Read the label very, very closely on your next purchase of bottled water. Consider what, if any, qualifications are provided to distinguish it from common tap water. Explore what the word "filtered" really means as applied to water treatment. Running it through common cheesecloth might qualify as "filtered" but be completely meaningless in the big picture.
As an example, the following quote from Wikipedia about Aquafina bottled water explains that it comes from a municipal water plant. The reverse osmosis, etc. treatments mentioned are common place at the municipal plant. Note that there is no claim that Aquafina performs that treatment.

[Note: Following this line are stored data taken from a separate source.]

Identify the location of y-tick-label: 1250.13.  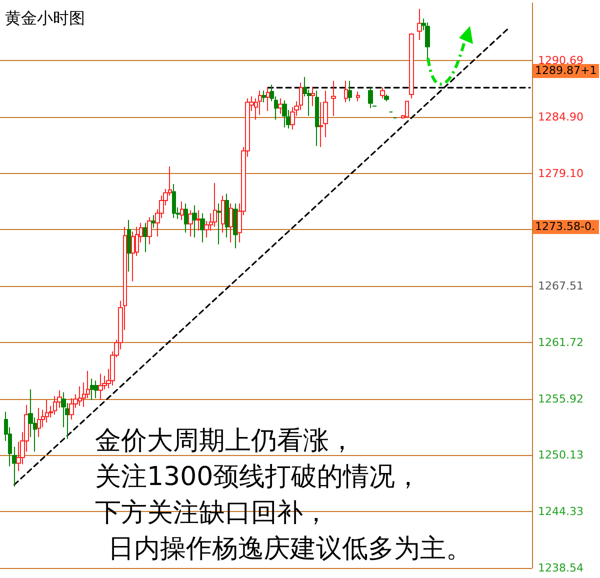
(561, 455).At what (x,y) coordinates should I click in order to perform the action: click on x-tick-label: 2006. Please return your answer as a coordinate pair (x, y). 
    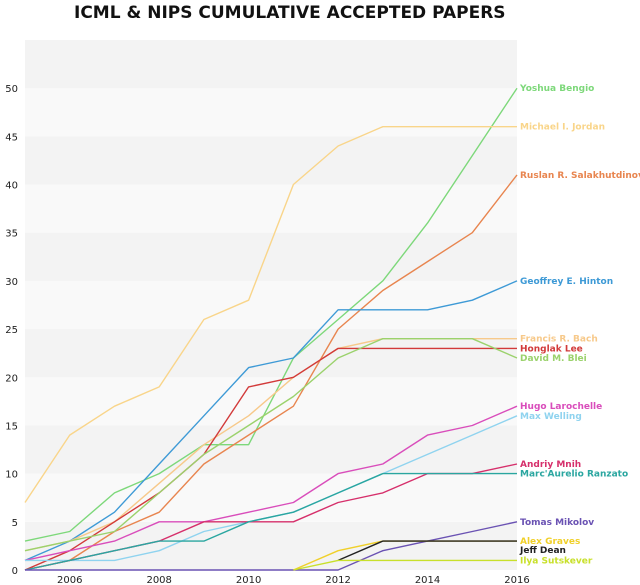
    Looking at the image, I should click on (70, 580).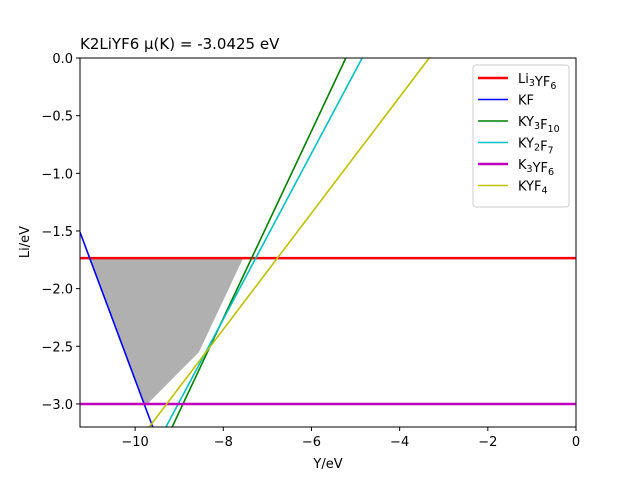  I want to click on legend-label-ky2f7: KY2F7, so click(536, 147). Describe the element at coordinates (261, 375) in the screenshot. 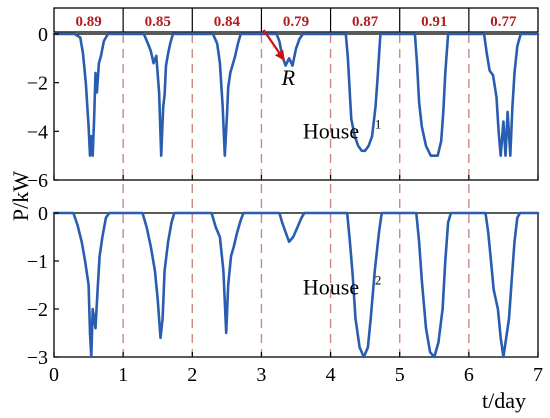

I see `x-tick-label-3: 3` at that location.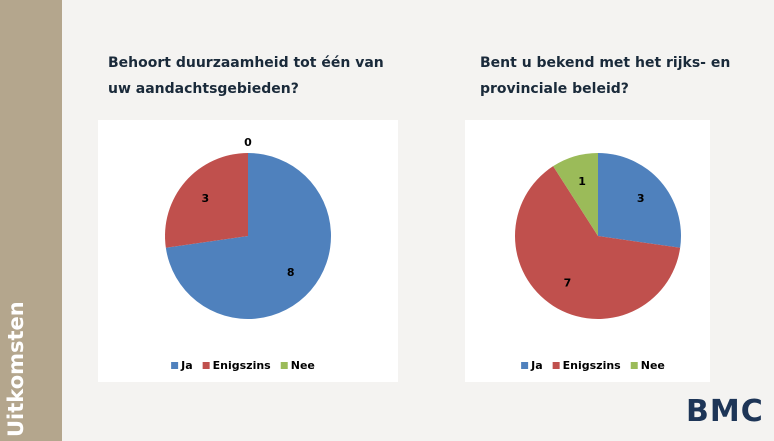 This screenshot has width=774, height=441. I want to click on data-label: 7, so click(568, 282).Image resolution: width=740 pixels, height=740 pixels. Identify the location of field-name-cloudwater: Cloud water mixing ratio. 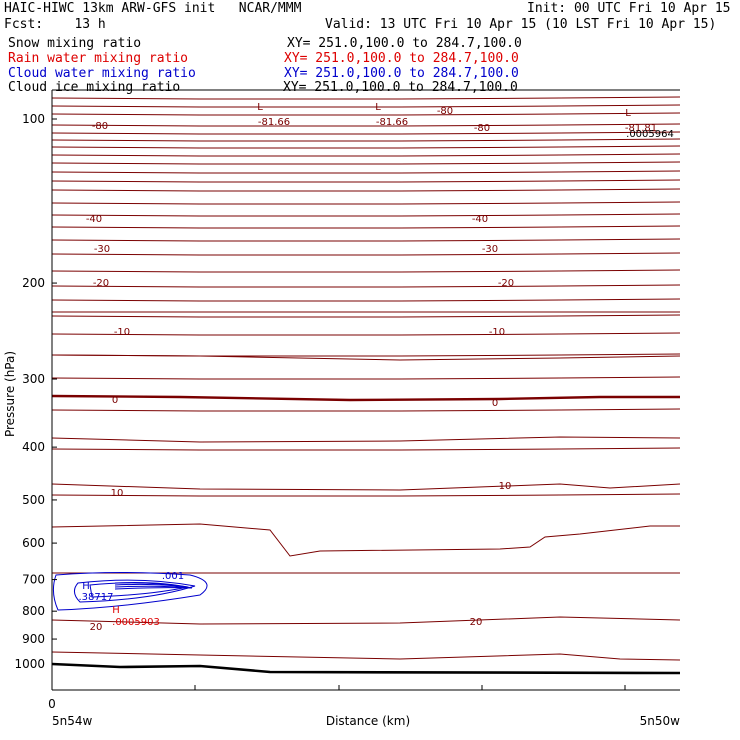
(102, 74).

"Aquafina Pure Water, the primary unflavored product produced under the Aquafina brand, is derived from local municipal tap water sources and goes through a purification process that incorporates reverse osmosis, ultraviolet and ozone sterilization.[3] Beginning on July 27, 2007, a disclaimer was added to each bottle of Aquafina, stating the water comes from a "public source".[4] Aquafina uses the term "Purified Drinking Water" in reference to the product on its labeling in the United States.[5] In Canada, the current 1.5 litres (51 US fl oz) bottle of water displays "Demineralized Treated Water". In response to concerns amongst environmental advocates who raised question over the disclosure of water sources, a PepsiCo spokeswoman stated, "if this helps clarify the fact that the water originates from public sources, then it's a reasonable thing to do."[4]